Latest Detroit-style pizza. I had to cut a bunch of dried-out funky rind off the cheese, so ended up with only 10 ounces. Also just put one layer of Hobbs’ pepperoni, which since it’s sliced thin was only six ounces.
Texture and carameliization were perfect. I thought it needed a little salt to compensate for the lower amount of cheese and pepperoni. In the future I’ll stick to 12 ounces of each.
Something in between a frittata and kooko sabzi, with leftover kale (with a little sausage), half a bunch of cilantro, and a bunch of scallions. I sauteéd a thinly sliced onion in olive oil and decided to leave that at the bottom rather than stirring it into the egg mixture. Worked well, the onions got slightly caramelized and didn’t stick at all. Baked at 375 for 25 minutes.
Got our first eggplant of the season and had zucchini so I made ratatouille. Had no peppers but it was good anyway.
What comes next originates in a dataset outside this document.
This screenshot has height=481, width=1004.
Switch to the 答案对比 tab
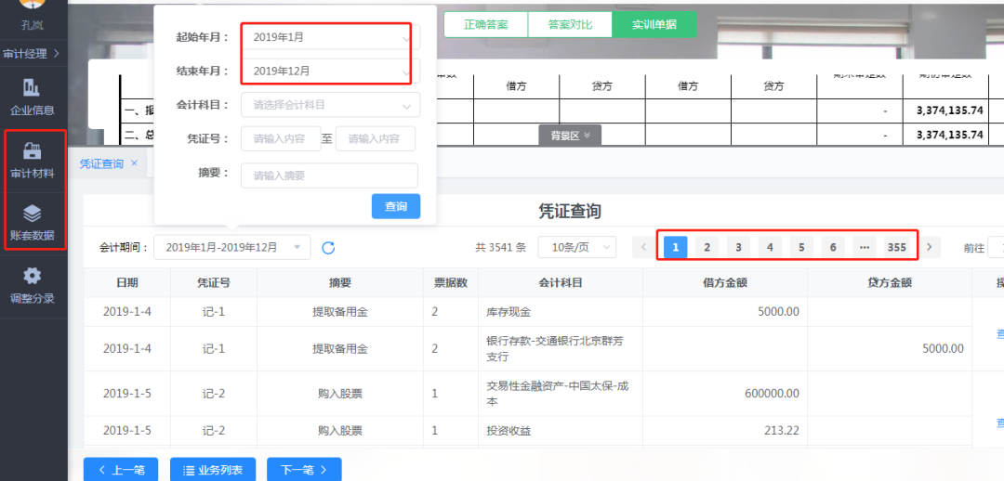point(569,24)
Used a whole head of garlic since we’ve got tons that hasn’t been cured well so it won’t last.
I was going to make Carla Hall’s cornbread again, but we were out of cream and sour cream, so I made a sort of tamale pie with some leftover something that had beans, the other half bunch of cilantro, a bunch of scallions, and who knows what else, plus a can of corn.
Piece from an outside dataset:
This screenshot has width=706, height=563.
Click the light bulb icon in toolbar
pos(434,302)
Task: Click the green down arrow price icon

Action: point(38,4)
we also do a portuguese sausage with egg or spam, egg and bacon.
We don’t usually put teri sauce on our spam musubi (cuz it gets sticky and not nice to hold), we usually just do furikake then the spam and our spam musubi is classic style which is rice-spam-rice, then wrapped with nori.
All the ones i see nowadays are rice-spam, then nori.
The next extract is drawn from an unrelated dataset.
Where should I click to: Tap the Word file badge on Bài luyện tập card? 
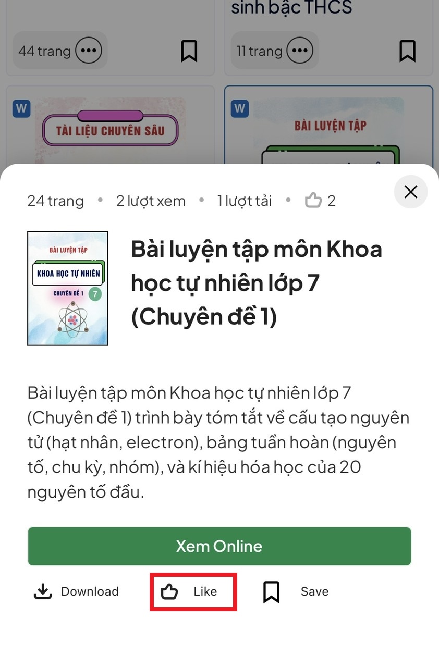(240, 109)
First attempt at Caesar salad: mashed up the original Tijuana recipe according to Julia Child with the Zuni one. Next time I’ll use more egg and Reggiano.
I made a pasticcio from the leftover zucchini stufati, some of the leftover pesto, and good raw-milk Raclette I was going to use to make pizzoccheri, which currently don’t seem to be available by mail-oder in the US at a reasonable price.
I was skeptical of the cooking time of the podvarak recipe I followed: 90 minutes at 375° seemed like way too much. The only other recipe I found, which I’m guessing was from the same Serbian source, said the same thing, so I gave it a try. It was seriously overooked. Still good but would have been better if I just followed my instincts. Basically it’s the same dish was choucroute garni except everything’s cooked together.
Another problem with the recipe is that one cabbage or one jar of sauerkraut could vary by a factor of three or four. I think the quart of sauerkraut I made from one small head was not enough for five ounces of bacon plus a pound of pork.
No cooking required unless you count slicing, salting, and drizzling olive oil. I wish I could get my hands on some first-rate mozzarella or fior di latte.